Shortly after the attack on Pearl Harbor in 1941, the Japanese military, which occupied Shanghai at the time, forced all the city’s Jewish refugees into a segregated area which became known colloquially as the “Shanghai Ghetto.” Life became increasingly difficult. Disease was rampant and virtually no medicine was available. Food was scarce and cleanliness was nearly impossible to achieve.
Betty studied at the Seymour Road School until the age of 15, when her mother fell ill. She was then dedicated to nursing her mother back to health and taking care of the family’s living space.
It was only after U.S troops liberated the Shanghai Ghetto in August 1945 that the Jewish refugees began to learn about the horrors that had occurred in Europe. Betty found out that much of her extended family had either been killed or were unaccounted for.
With the war over, Betty found work at an American post exchange in Shanghai. In 1948 she met and married Oleg Grebenschikoff, a Russian emigre who had grown up in the city.
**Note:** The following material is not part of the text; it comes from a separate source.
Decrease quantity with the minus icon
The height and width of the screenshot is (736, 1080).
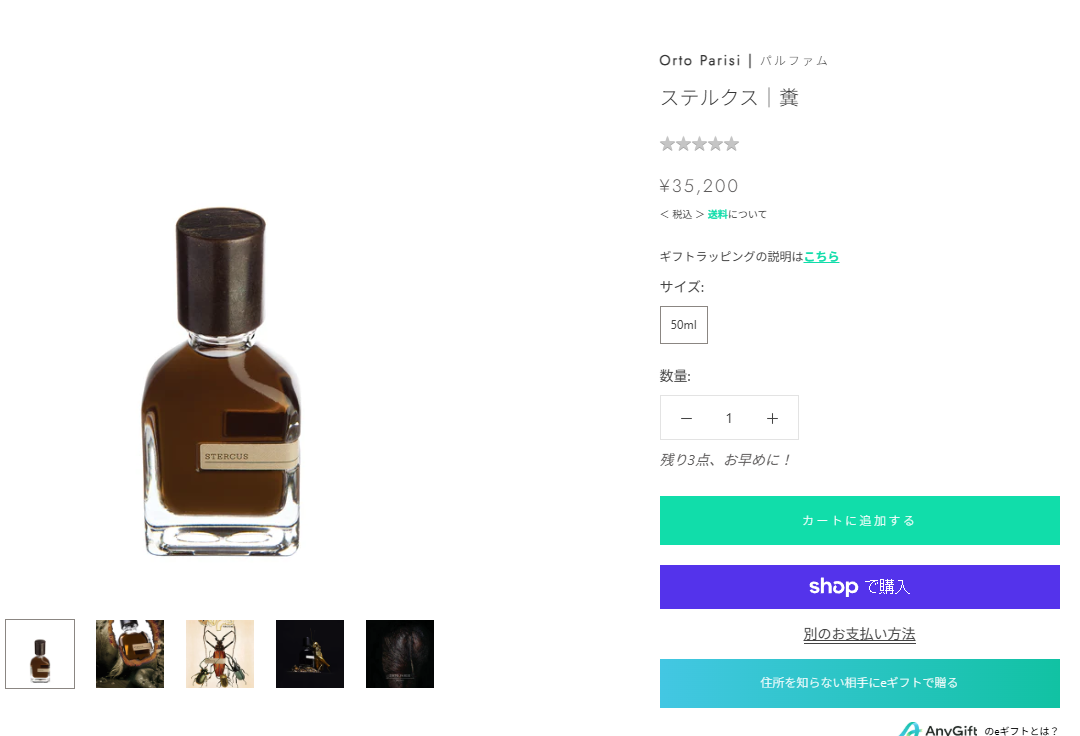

“By 1950 our lives again began to unravel,” Betty said in her testimony. “Foreigners were beginning to leave China, actively encouraged by the new Chinese government that had taken over. Having found refuge in China 11 years earlier, again I had no place to go. After many difficulties we managed to relocate to Sydney, Australia just barely in time for my first child to be born there. Three years later we were finally able to realize our dream to emigrate to America along with our two little daughters.”
In 1953, after years of travelling the globe, the couple arrived in New York where Betty was reunited with her parents and sister. Betty and Oleg settled in Atlantic City, New Jersey, and had three more children. Betty worked as a secretary in multiple hospitals and pharmacies throughout her career. Her greatest joy, she said, came from her time spent with her family.
In 1993, Betty wrote and published Once My Name Was Sara, a memoir that chronicled her experience during the war. The book has become an indispensable resource on Holocaust refugee’s experience in Shanghai. Additionally, she was featured in the documentaries Shanghai Ghetto and Survival in Shanghai. She spoke at school, synagogues, and community gatherings, and was a regular speaker at The Florida Holocaust Museum.
In 2021, USC Shoah Foundation, in partnership with The Florida Holocaust Museum, recorded Betty answering hundreds of questions for a Dimensions In Testimony interactive biography. The museum plans to exhibit Betty’s Dimensions in Testimony interview, which invites visitors to ask questions and prompt real-time answers from Betty’s recorded interview.
In 2022, Betty was featured on USC Shoah Foundation’s Memory Generation Podcast, in conversation with host Rachael Cerrottti.
In her 1997 testimony for the Visual History Archive, Betty described why she continued to educate others about her experiences during the Holocaust: “I find myself, now, going out and speaking to people about what had happened in those years… and I find that I get some sense of liberation out of that and some sense of satisfaction that I can do something to remember those people that don’t have any tombstones, that don’t have any voices, that were lost for no reason other than they were Jewish.”
Betty’s husband, Oleg, died in 2002, and their daughter, Nina, died in 1984. Betty is survived by her children, Jennifer (and David Kirschman), Elizabeth (also known as Sandy), Irene (and Stephan Broburg), and Peter (and Susanna Cellini), as well as eight grandchildren, six great-grandchildren, and a loving extended family.